■ **WORK INSTRUCTIONS**: Set out exactly, and only, the lines running from the one containing "Viewport: 235px width, 177px" to the bottom of the listing below; pictures stay out.

■ **RECORDS FOR THE TASK**:

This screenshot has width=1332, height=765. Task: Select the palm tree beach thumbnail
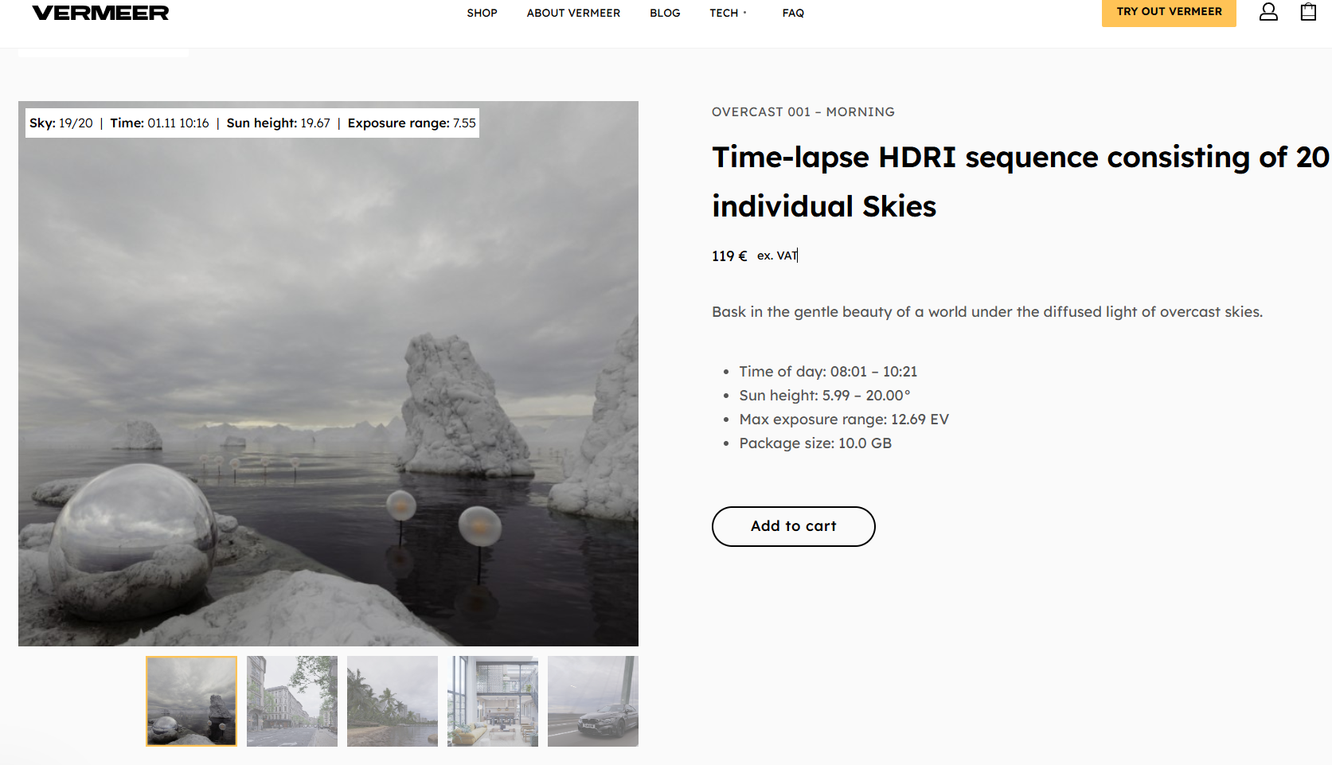(x=393, y=701)
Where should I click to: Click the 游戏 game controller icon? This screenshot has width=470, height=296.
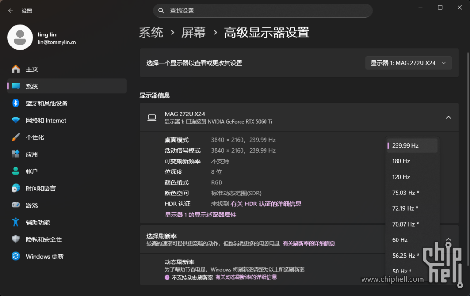click(x=16, y=205)
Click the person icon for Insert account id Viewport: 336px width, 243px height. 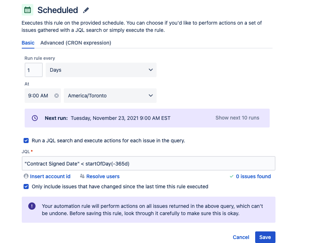coord(26,176)
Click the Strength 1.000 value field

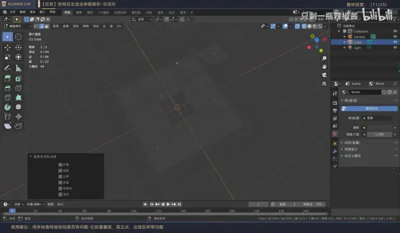pos(379,134)
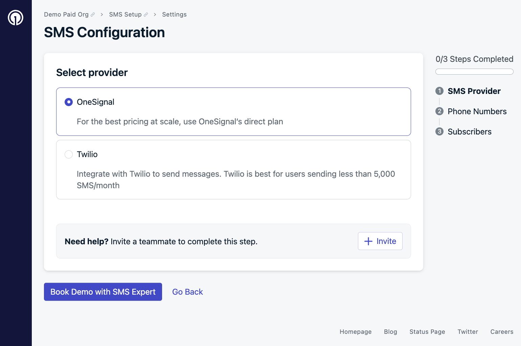Click step 3 circle icon

439,131
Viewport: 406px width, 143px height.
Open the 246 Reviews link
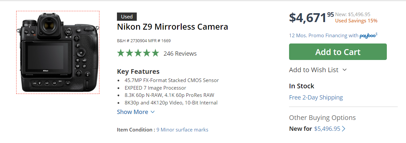(180, 54)
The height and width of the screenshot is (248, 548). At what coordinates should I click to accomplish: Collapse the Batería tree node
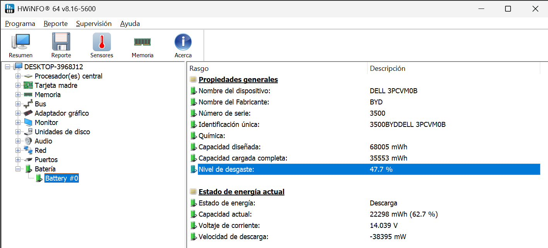(x=18, y=169)
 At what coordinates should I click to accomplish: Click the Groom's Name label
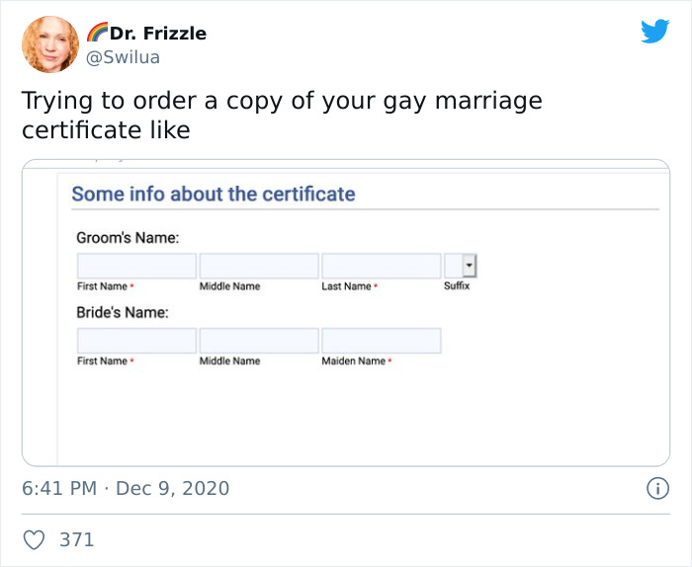point(128,238)
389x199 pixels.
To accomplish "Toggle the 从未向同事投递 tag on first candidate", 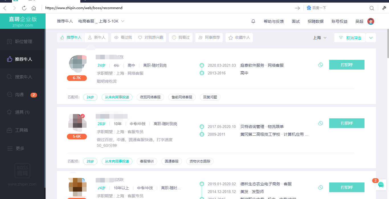I will pos(117,97).
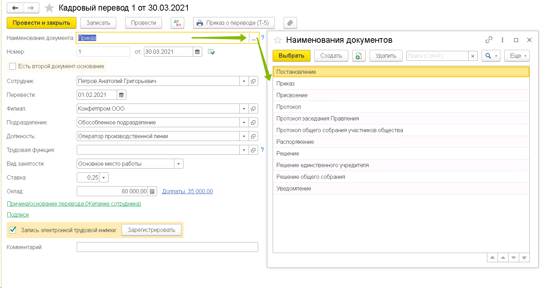Click the scroll-to-end list arrow
Viewport: 540px width, 288px height.
point(524,258)
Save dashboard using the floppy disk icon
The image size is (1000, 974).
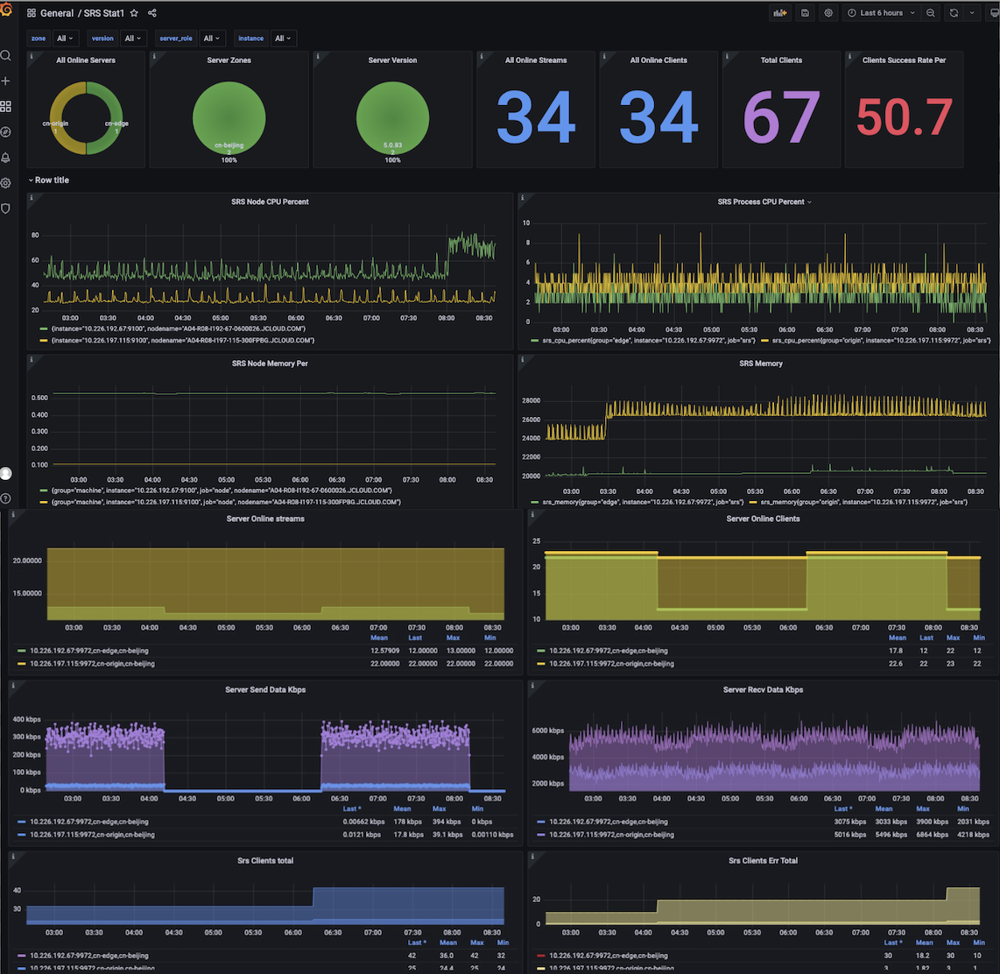coord(805,13)
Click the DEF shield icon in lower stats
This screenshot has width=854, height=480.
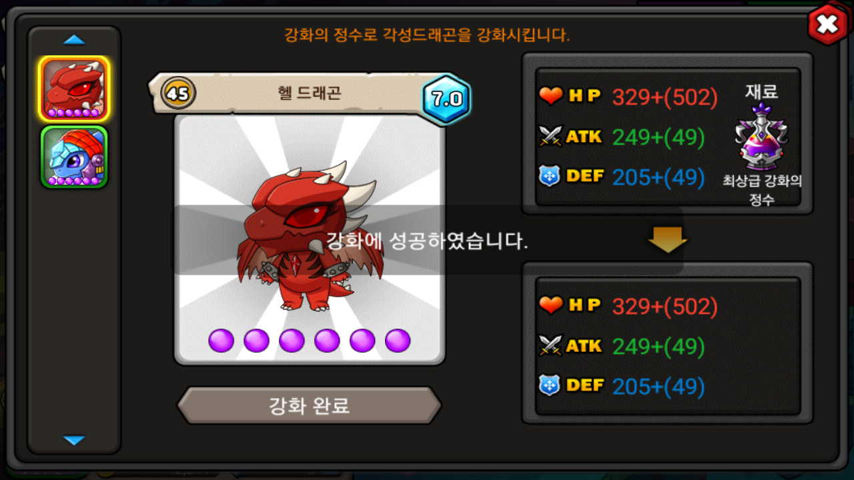[x=550, y=385]
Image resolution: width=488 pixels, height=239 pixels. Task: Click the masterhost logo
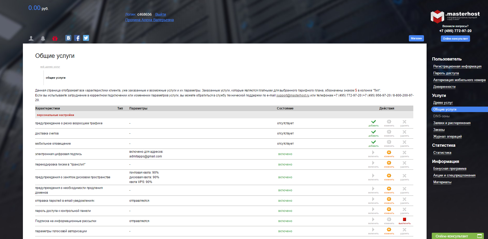(x=455, y=16)
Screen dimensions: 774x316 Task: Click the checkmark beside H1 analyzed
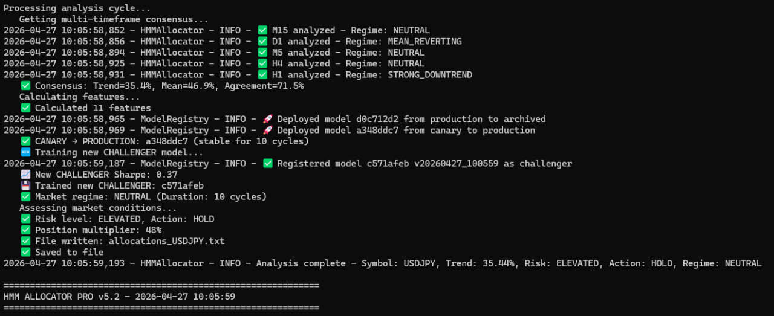coord(262,75)
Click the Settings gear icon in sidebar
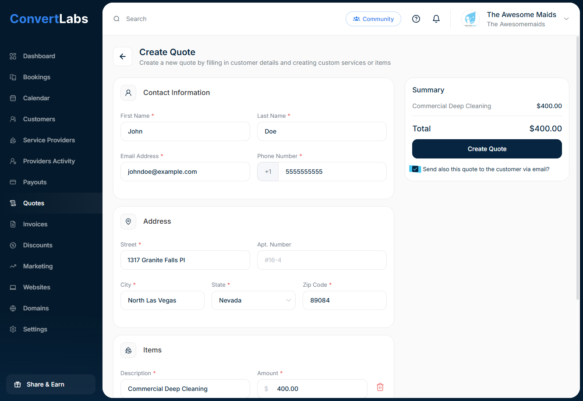583x401 pixels. [x=13, y=329]
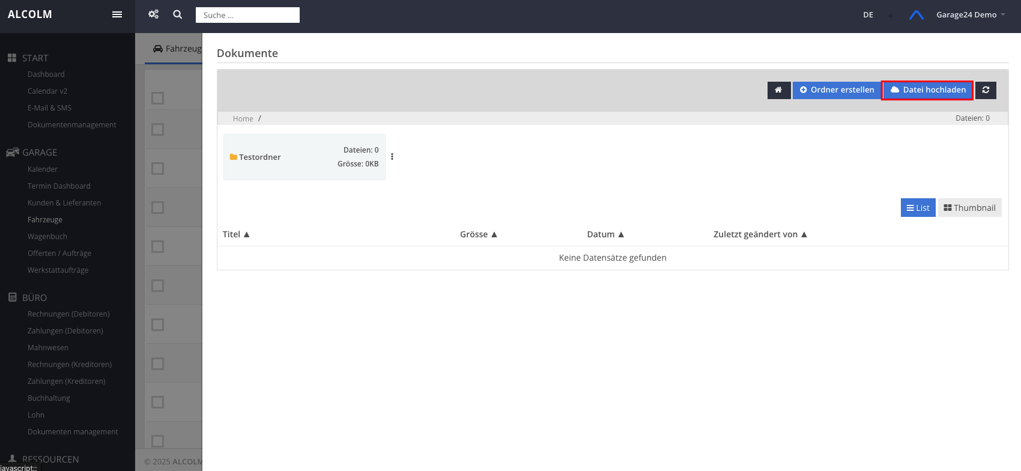Image resolution: width=1021 pixels, height=471 pixels.
Task: Toggle sidebar with hamburger menu icon
Action: (x=117, y=14)
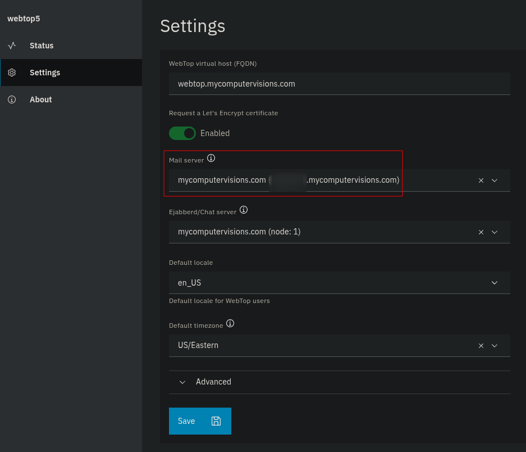Click the info icon beside Default timezone
Viewport: 526px width, 452px height.
(230, 324)
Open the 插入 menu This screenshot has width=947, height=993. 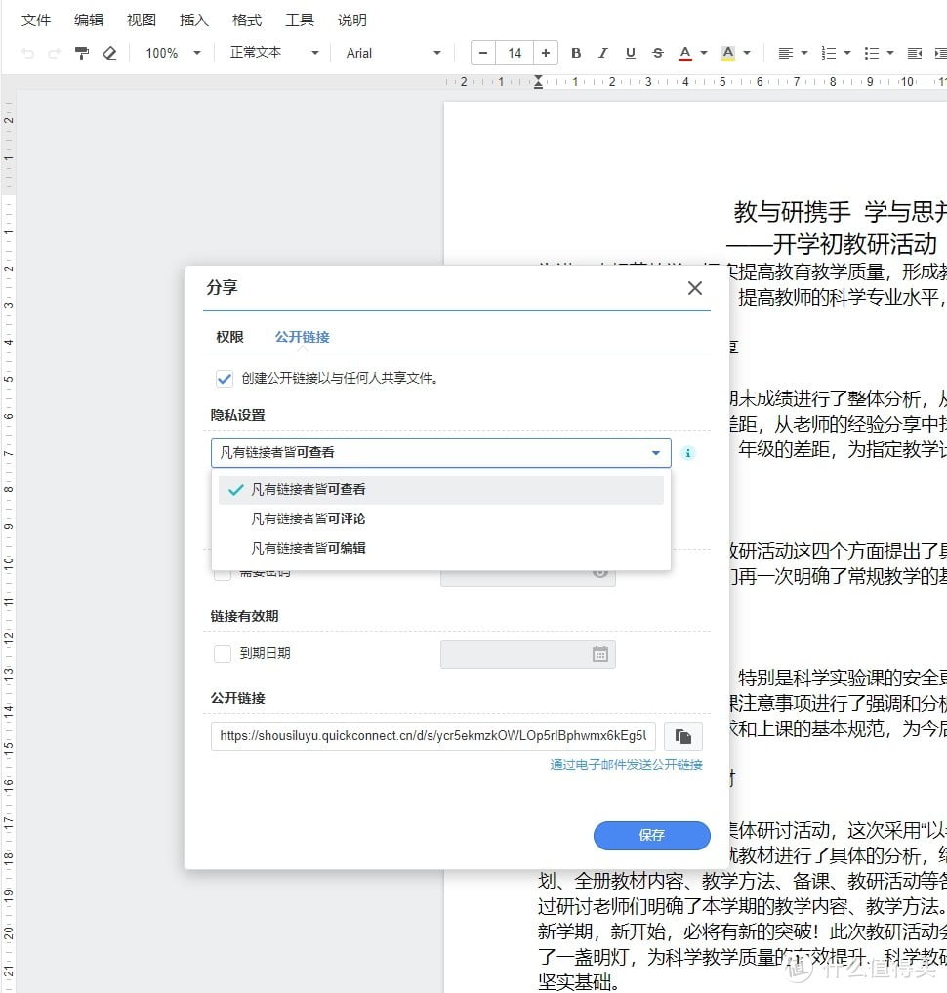pyautogui.click(x=193, y=20)
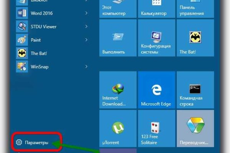Expand the STDU Viewer jump list arrow

[x=86, y=27]
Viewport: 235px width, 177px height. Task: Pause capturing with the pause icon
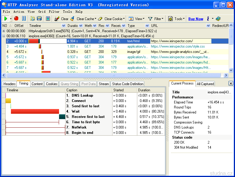(x=24, y=19)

■ **TASK OUTPUT**:
Viewport: 235px width, 177px height. Task: Pause capturing with the pause icon
(x=24, y=19)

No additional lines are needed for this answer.